Amanda, thanks for the kind words. There’s no substitute. No one is nobody, too. Every one has had to brave their own blushes to get their stuff heard or seen. you don’t have to sing, either. Ask the local AF of M union hall if they know someone looking for a lyricist. New bands form every day. Your venue is called, in the business, a “variety show band for dress-code dinner clubs with dancing,” and your target audience is middle class Latino but English lyrics which would translate well into Spanish, Cubano or Castilian. Type it up neatly, copyright them in batches of twenty or so, then go at ‘er.
Besides, it is a great way for you and Mr. Amanda to get out and about for some dancing and to meet new friends, and maybe pick up a new language and culture which is also the wave of one future (not all of the future; I still don’t see immigrants as a threat but more as new friends; um, you’re an immigrant LOL, which proves my point).
Another money-making project could be to do what college grads do when they can’t find work in the States: they go to Japan or South Korea to teach English, not written but how to literally speak the language properly. With a British accent, you wold be in high demand with successful Spanish-speaking immigrants who wish to emulate a more refined version of English. The going rate with Vietnamese in NY State for English teachers is around $25-35/hour.
Go online first and check out English as a Second Language pronunciation course material though.

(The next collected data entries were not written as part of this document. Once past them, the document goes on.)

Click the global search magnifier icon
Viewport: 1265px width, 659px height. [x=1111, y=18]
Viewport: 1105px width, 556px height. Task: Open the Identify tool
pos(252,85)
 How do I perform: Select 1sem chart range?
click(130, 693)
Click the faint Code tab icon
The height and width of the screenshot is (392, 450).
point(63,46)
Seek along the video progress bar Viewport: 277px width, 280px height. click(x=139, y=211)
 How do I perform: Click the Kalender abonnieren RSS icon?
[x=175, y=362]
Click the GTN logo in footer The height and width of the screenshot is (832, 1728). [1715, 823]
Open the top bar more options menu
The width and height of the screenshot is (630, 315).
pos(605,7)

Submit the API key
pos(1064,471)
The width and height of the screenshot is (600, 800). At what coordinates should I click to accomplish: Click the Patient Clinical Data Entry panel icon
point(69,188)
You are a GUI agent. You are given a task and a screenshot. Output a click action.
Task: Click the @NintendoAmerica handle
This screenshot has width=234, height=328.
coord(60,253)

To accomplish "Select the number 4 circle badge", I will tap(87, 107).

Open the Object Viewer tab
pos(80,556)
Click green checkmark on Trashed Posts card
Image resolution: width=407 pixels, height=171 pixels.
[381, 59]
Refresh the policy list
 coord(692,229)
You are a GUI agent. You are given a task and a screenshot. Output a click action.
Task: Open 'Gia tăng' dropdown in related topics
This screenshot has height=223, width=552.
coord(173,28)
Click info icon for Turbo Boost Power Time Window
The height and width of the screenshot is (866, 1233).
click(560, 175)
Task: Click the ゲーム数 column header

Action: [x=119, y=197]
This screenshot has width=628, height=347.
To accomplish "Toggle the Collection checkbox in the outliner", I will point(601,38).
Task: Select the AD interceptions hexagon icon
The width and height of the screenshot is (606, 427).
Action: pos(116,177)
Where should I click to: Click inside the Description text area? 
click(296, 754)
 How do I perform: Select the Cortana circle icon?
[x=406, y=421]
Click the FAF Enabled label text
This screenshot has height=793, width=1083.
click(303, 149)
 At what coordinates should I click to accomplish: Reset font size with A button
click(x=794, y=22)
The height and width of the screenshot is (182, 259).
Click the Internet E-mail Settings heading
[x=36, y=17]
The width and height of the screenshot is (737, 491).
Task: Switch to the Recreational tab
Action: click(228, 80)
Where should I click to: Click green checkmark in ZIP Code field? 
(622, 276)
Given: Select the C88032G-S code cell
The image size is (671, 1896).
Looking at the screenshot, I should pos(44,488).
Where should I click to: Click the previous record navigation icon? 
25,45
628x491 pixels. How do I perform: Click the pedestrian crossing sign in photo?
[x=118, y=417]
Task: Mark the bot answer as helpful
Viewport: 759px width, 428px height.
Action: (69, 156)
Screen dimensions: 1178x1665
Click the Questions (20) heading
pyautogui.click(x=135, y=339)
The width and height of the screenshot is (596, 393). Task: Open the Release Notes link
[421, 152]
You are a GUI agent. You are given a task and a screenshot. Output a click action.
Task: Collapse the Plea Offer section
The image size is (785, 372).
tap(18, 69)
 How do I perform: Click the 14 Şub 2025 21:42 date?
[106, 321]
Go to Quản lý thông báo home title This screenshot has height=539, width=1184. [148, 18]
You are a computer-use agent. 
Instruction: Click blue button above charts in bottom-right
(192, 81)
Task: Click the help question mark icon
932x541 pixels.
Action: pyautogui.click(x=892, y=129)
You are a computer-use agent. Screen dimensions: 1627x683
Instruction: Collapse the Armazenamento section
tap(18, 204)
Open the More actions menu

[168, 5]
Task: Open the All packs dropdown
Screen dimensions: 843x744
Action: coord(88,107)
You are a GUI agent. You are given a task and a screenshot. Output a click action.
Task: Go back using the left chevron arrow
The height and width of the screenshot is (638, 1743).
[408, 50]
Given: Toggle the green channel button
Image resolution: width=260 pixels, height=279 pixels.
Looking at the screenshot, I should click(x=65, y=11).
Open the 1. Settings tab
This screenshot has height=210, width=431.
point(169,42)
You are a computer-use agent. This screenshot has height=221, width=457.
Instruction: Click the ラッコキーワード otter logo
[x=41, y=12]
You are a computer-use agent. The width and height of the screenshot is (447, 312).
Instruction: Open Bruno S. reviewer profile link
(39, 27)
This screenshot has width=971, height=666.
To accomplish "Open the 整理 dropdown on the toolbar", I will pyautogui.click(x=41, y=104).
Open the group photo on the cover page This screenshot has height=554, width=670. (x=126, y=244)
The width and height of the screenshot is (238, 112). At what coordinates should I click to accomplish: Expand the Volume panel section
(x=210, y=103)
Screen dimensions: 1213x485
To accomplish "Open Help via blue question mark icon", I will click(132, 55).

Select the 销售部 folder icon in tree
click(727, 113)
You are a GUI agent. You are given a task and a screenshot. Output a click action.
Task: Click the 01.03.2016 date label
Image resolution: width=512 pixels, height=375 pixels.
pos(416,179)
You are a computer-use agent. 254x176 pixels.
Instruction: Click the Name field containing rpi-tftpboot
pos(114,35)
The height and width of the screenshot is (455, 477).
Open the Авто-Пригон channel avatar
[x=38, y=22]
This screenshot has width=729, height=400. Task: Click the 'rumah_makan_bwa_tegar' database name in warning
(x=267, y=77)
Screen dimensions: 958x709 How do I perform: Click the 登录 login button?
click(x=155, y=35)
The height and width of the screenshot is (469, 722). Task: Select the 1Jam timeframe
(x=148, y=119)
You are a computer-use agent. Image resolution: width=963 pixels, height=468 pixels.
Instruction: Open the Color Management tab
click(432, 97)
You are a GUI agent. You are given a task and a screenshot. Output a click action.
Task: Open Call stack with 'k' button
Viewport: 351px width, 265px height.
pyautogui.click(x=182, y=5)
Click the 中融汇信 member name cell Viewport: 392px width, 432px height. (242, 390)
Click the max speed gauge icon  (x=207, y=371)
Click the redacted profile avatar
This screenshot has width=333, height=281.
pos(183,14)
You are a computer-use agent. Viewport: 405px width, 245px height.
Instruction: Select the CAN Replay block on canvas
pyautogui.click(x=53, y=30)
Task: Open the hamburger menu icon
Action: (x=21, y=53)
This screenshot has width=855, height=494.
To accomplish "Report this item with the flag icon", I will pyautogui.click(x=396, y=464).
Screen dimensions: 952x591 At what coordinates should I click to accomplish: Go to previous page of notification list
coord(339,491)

The local library should have tonnes of that stuff. What they want you for is as a live person to be there to correct their diction and pronunciation, read along with them poetry and stories in English, so they get the feel of the form of the language as it rolls off the tongue.
Bear in Graham Greeneland says:
October 10, 2010 at 2:08 pm
I do indeed.
Pointman
Everyone who stayed there mentally is that way. It’s why it is still such a violent and counter-productive state: a complete absence of any identifiable shred of goodwill.
Hello BiblioBear !
on October 10, 2010 at 10:59 am
/// Even the Merriam Webster from 1980 has words I do not think you shall find ever again to be allowed in today’s dumbed-down parlance. I was once chastised by a parent not to use expressions like “evanescent translucency” in front of her 11 year old as it made her feel stupid. ///
(grin)
Remember the most recent ‘niggardly’ affair, a while back ?
Hadn’t laughed so hard in a donkey’s age !
http://en.wikipedia.org/wiki/Niggardly
(wider grin)
Best,
L’Amerloque
Amerloque,
I just went through the entire Sickopedophiles link you sent above. Amazing. Why would anyone teach school, I wonder.